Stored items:
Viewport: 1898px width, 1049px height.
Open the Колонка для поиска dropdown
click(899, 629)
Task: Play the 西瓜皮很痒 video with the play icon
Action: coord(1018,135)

» About this task
Please give the data again in full, exactly as written.

» Task result
Viewport: 1898px width, 1049px height.
Open the Колонка для поиска dropdown
click(899, 629)
Task: Play the 西瓜皮很痒 video with the play icon
Action: coord(1018,135)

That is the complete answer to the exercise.